A corpus of vector-embedded text documents has some empirical distribution. Given two corpora, we want to calculate a single metric of distance (e.g., Mauve, Frechet Inception) between them. We describe an abstract quality, called `distributionality', of such metrics. A non-distributional metric tends to use very local measurements, or uses global measurements in a way that does not fully reflect the distributions' true distance. For example, if individual pairwise nearest-neighbor distances are low, it may judge the two corpora to have low distance, even if their two distributions are in fact far from each other. A more distributional metric will, in contrast, better capture the distributions' overall distance. We quantify this quality by constructing a Known-Similarity Corpora set from two paraphrase corpora and calculating the distance between paired corpora from it. The distances' trend shape as set element separation increases should quantify the distributionality of the metric.

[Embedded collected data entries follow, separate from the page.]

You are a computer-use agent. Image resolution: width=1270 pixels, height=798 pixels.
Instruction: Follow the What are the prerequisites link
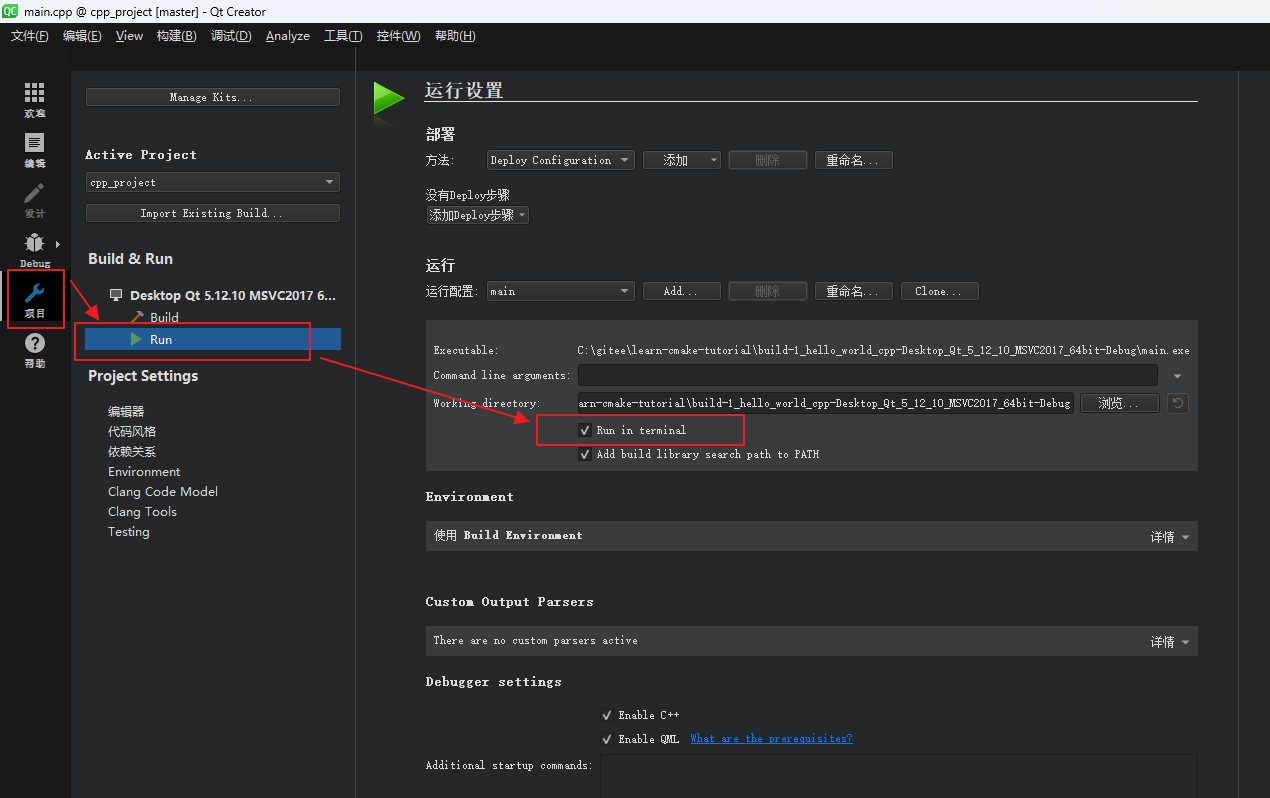point(771,739)
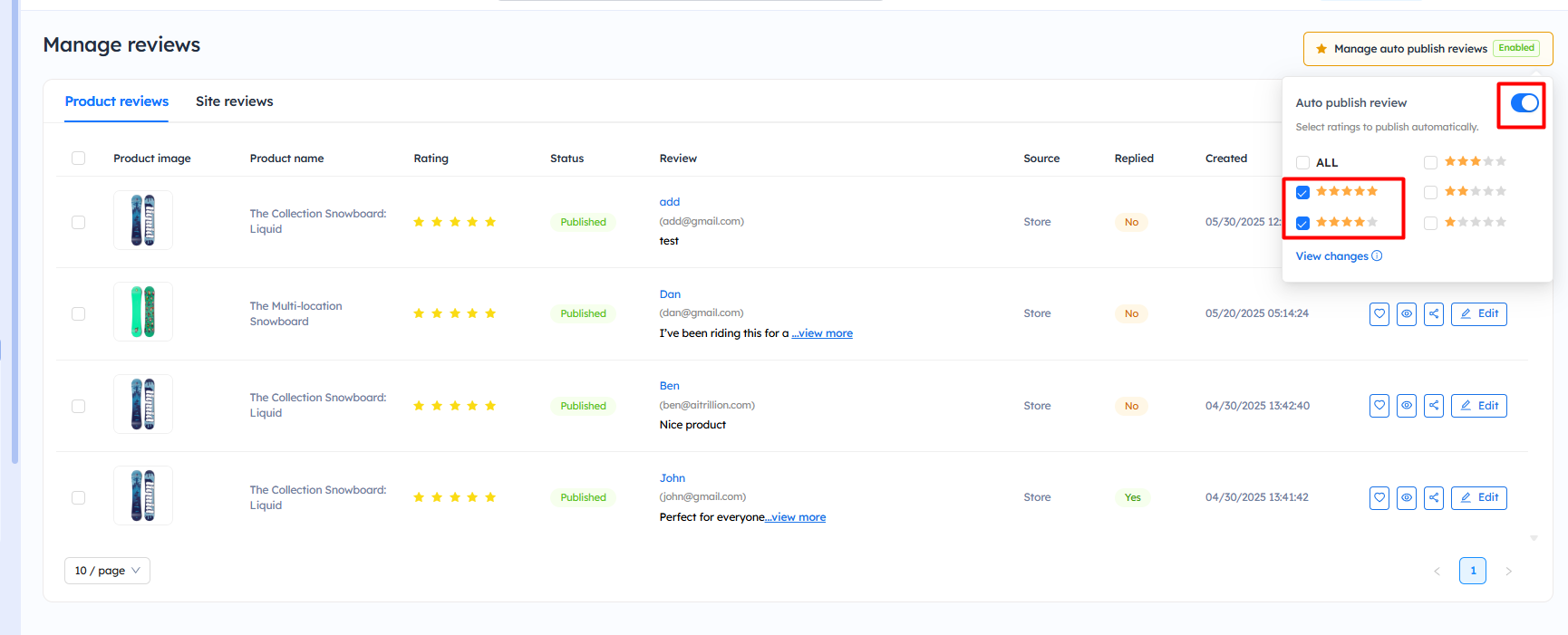Viewport: 1568px width, 635px height.
Task: Click the next page arrow
Action: click(x=1508, y=571)
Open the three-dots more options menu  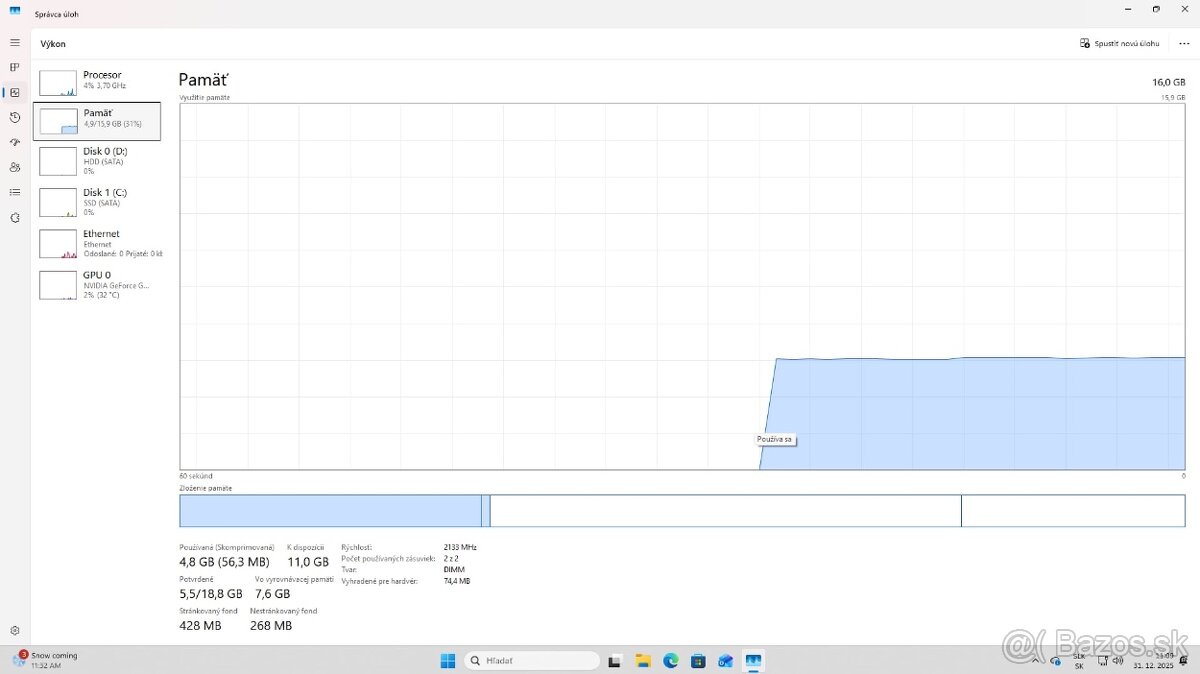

We propose that Average Hausdorff Distance and energy distance between corpora are representative examples of non-distributional and distributional distance metrics, to which other metrics can be compared, to evaluate how distributional they are.

翻译：由向量嵌入的文本文档组成的语料库具有某种经验分布。给定两个语料库，我们想计算它们之间的单一距离度量（例如 Mauve、Frechet Inception）。我们描述了一种称为“分布性”的抽象性质，它属于这类度量。非分布性度量倾向于使用非常局部的测量，或者以一种不能完全反映分布真实距离的方式使用全局测量。例如，如果个体成对的最近邻距离较低，它可能判定两个语料库的距离较低，即使它们的两个分布实际上相距甚远。相比之下，更具分布性的度量能够更好地捕捉分布的整体距离。我们通过从两个释义语料库构建一个已知相似性语料库集，并计算其中配对语料库之间的距离来量化这一性质。随着集合元素间距增加，距离的趋势形状应能量化度量的分布性。我们提出，平均豪斯多夫距离和能量距离分别是非分布性和分布性距离度量的代表性示例，其他度量可与之比较，以评估它们的分布程度。